* **PASSAGE PROVIDED**
::::

The appeals court majority ruled Monday that the February 2016 pat down of car passenger Calvin Weaver was reasonable under the Fourth Amendment, and the court was rejecting “novel arguments to the contrary.” has coverage.

A Syracuse, New York, police officer found a loaded semiautomatic handgun and cocaine during the search. Weaver appealed his conviction for being a felon in possession of a firearm.

Judge William Nardini wrote the majority opinion, joined in full by six other judges. Two other judges concurred in the result and three judges dissented.

The appeals court majority said a police officer’s subjective intent has no weight in determining whether a search occurs, and courts must consider the totality of circumstances when determining whether an officer has a reasonable suspicion that a suspect is armed and dangerous.

The concurrence argued the decision by the New York-based 2nd U.S. Circuit Court of Appeals was “needlessly broad” but said precedent required a ruling for the police officer.

The concurring judges and dissenters all raised concerns about precedent that allows police officers to make traffic stops based on pretextual reasons.

::::

* **INFORMATION SUPPLIED**
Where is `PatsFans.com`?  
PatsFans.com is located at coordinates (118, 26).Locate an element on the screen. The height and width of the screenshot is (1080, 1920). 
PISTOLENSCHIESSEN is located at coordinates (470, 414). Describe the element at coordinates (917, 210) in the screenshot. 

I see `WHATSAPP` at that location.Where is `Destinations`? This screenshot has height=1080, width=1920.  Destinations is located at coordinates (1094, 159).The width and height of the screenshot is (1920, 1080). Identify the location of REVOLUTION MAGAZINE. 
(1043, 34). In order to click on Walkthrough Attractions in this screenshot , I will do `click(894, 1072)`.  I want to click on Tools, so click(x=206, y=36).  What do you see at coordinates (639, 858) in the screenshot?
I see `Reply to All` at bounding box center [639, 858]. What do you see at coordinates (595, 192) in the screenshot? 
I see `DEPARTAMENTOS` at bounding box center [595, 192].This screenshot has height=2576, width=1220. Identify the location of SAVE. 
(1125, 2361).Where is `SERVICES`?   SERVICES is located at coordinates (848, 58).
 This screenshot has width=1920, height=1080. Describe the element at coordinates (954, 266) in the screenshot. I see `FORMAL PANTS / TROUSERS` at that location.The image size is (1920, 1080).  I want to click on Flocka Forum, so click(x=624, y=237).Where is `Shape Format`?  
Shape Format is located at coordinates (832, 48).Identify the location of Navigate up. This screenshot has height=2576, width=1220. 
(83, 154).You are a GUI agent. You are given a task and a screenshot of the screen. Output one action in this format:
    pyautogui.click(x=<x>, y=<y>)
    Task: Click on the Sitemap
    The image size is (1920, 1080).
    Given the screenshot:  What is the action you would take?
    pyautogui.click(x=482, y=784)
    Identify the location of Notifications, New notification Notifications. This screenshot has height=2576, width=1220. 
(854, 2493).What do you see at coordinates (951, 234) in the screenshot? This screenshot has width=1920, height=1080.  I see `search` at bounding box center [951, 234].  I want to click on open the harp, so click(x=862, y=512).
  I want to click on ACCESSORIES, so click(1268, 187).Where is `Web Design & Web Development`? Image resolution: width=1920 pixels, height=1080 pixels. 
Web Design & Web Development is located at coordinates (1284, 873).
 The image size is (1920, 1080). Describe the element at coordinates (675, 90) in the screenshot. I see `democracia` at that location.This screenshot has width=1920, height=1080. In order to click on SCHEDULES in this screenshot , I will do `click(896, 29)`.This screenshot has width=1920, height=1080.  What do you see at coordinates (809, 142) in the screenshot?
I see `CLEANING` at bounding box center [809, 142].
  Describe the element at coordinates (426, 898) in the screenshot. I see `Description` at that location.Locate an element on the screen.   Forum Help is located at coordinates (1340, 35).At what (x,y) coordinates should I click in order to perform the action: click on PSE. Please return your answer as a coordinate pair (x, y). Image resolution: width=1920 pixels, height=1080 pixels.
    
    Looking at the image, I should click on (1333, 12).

::::

* **AIM 1**
In the article on the Weaver search ruling, rewrite the stretch from "The concurrence argued" through "the police officer.", changing "concurrence" to "concurring opinion".
* **AIM 2**
According to the article on the Weaver search ruling, which judge wrote the majority opinion?
* **AIM 3**
Write the next few paragraphs of the article on the Weaver search ruling.

* **TASK OUTPUT 1**
The concurring opinion argued the decision by the New York-based 2nd U.S. Circuit Court of Appeals was “needlessly broad” but said precedent required a ruling for the police officer.

* **TASK OUTPUT 2**
Judge William Nardini.

* **TASK OUTPUT 3**
They argued the U.S. Supreme Court should revisit its 1996 decision Whren v. United States, which held that that any traffic violation by a driver provides probable cause for a stop. The subjective motivation of the officers is irrelevant when evaluating an alleged Fourth Amendment violation, the Supreme Court concluded in Whren.

“While Whren states an important and correct general rule that removes an officer’s subjective intentions from Fourth Amendment scrutiny (and the reach of the exclusionary rule), there must be an exception for clear cases of racial bias,” the concurrence argued.

Officers pulled Weaver’s car over for failing to turn on his indicator lights 100 feet before making a turn. Several groups submitted amicus briefs opposing the government position, including the NAACP Legal Defense and Educational Fund and the Center for Constitutional Rights, according to a preview of the case by Reuters.

Before the stop, officers had observed Weaver walking along a street, looking at their unmarked police car, tugging up his pants and getting into a sedan. The officers later stopped the vehicle in which Weaver was riding in an area known for gun violence. One officer saw Weaver push down his pelvic area and squirm during the top.

Weaver was ordered to get out of the vehicle and to stand with his hands on the trunk and his feet spread apart. Weaver pressed his pelvis against the vehicle and protested that the ground was slippery when told to step back from the car.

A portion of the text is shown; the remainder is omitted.